Frage an Katarina Barley von Dieter D. bezüglich Recht
Sehr geehrte Frau Dr. Barley,
wie kann es sein, daß man einen Serientäter, 2fachen Vergewaltiger und Mörder nach Deutschland zurückholt, weil er im Irak von seiner gerechten Strafe "bedroht" war? Bei uns wird er dann jahrelang auf Kosten des Steuerzahlers in einem Hotel mit der amtlichen Bezeichnung Justizvollzugsanstalt versorgt. Der Fall des ehemaligen Leibwächters von Bin Laden ist genauso unglaublich.
Das alles hat doch mit einem Rechtsstaat, wie ein normaler Mensch ihn sich vorstellt, nichts mehr zu tun. Den haben wir schon lange nicht mehr, sondern einen verkommenen Staat, der seltsamerweise immer noch so genannt wird. Es muß Ihnen doch klar sein, daß das erstklassige Methoden sind, um Fremdenhaß zu fördern.
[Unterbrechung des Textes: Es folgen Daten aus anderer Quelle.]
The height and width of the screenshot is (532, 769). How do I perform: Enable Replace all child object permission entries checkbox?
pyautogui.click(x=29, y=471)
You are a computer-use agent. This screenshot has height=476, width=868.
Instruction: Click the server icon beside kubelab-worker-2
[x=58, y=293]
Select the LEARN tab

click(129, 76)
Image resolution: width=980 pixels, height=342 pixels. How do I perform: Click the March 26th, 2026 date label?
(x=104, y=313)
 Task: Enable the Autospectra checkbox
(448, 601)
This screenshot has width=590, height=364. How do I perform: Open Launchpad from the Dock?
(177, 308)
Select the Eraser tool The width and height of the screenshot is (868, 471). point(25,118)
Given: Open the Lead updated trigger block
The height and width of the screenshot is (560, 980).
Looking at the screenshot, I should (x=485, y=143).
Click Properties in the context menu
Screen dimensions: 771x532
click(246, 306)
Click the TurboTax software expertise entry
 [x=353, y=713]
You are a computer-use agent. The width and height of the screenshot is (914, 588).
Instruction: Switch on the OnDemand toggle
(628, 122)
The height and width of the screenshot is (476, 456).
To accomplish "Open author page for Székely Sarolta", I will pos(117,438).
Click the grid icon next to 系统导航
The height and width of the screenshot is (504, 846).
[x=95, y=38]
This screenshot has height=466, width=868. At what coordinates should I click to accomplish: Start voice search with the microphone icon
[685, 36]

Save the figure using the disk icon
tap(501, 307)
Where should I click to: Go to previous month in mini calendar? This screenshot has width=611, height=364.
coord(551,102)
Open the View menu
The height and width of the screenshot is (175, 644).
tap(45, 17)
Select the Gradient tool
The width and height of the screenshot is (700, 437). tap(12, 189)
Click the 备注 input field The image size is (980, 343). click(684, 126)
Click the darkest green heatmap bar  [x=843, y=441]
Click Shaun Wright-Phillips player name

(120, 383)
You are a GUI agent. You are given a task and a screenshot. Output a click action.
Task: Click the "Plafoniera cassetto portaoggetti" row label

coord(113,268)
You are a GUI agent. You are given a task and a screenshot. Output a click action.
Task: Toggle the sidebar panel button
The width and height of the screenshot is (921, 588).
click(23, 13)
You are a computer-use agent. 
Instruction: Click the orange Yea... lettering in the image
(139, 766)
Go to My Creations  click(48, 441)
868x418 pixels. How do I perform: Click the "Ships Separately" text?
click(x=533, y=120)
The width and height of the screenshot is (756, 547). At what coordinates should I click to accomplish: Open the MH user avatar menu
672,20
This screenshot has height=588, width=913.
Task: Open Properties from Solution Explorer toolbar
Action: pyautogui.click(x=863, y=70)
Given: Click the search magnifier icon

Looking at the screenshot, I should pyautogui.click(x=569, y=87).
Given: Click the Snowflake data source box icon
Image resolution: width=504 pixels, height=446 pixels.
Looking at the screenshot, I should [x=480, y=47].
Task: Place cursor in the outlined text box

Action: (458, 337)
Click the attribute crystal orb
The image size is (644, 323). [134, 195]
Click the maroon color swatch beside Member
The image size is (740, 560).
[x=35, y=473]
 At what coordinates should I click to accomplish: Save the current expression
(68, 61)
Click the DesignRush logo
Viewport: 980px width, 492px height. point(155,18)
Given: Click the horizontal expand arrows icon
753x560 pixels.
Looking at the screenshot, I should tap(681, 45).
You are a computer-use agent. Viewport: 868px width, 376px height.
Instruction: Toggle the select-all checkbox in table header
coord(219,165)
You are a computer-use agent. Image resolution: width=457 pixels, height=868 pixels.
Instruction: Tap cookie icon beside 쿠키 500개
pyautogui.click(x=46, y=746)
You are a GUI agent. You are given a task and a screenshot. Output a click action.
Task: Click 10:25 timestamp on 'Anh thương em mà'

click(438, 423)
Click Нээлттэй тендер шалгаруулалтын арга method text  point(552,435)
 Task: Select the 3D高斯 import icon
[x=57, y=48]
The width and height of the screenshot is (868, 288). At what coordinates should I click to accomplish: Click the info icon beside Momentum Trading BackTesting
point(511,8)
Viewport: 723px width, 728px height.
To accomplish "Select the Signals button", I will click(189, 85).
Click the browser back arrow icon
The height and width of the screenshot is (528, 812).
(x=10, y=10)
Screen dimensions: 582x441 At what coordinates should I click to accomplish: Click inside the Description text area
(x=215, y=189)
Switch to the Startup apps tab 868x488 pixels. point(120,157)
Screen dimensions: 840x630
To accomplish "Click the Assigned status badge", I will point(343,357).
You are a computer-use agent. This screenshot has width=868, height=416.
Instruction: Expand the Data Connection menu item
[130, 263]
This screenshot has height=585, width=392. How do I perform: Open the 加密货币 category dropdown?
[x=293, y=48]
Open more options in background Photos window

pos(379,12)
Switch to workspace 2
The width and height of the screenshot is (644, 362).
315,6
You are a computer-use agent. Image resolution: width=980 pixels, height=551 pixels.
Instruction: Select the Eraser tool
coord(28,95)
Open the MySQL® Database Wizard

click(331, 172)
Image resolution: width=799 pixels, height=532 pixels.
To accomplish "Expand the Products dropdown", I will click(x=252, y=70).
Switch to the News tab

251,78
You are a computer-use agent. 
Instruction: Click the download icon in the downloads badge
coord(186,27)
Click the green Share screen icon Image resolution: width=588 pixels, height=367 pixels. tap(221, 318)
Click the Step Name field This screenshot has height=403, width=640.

Es trifft aber auch die anständigen Einwanderer, also die falschen. Die Täter sitzen bei uns in den Behörden und Gerichten. Wenn das alles auf gesetzlicher Grundlage bei uns so geregelt wird, dann ist doch eine Gesetzesänderung längst überfällig.
Warum muß ich Ihnen das überhaupt schreiben? Warum höre ich nicht in den Nachrichten, daß Sie über solche Fälle empört sind und für Änderung sorgen?
Mit freundlichem Gruß
D. D.
Sehr geehrter Herr D. ,
Sie haben Ihr Unverständnis darüber geäußert, dass die Stadt Bochum den mutmaßlichen Islamisten Sami A. nach Deutschland zurückholen muss. Diese Entscheidung des Obersenten Verwaltungsgerichts möchte ich Ihnen gern erläutern:
Wenn Behörden sich nun aussuchen, welchen Richterspruch, sie befolgen und welchen nicht, ist das das Ende des Rechtsstaates. Deshalb muss die hier erfolgte Missachtung des Gerichts korrigiert werden. Im Fall Sami A. hatte das Verwaltungsgericht Gelsenkirchen von den tunesischen Behörden die Versicherung verlangt, dass er in seinem Heimatland menschenrechtskonform behandelt wird. Bis zur Vorlage der tunesischen Zusicherung hatte das Gericht seine Abschiebung untersagt. Mit der Abschiebung hat sich die Verwaltung in Bochum über die Anordnung des Gerichts hinweggesetzt und einen Grundsatz des Rechtsstaatsprinzips missachtet. Die Abschiebung war deshalb zu diesem Zeitpunkt rechtswidrig.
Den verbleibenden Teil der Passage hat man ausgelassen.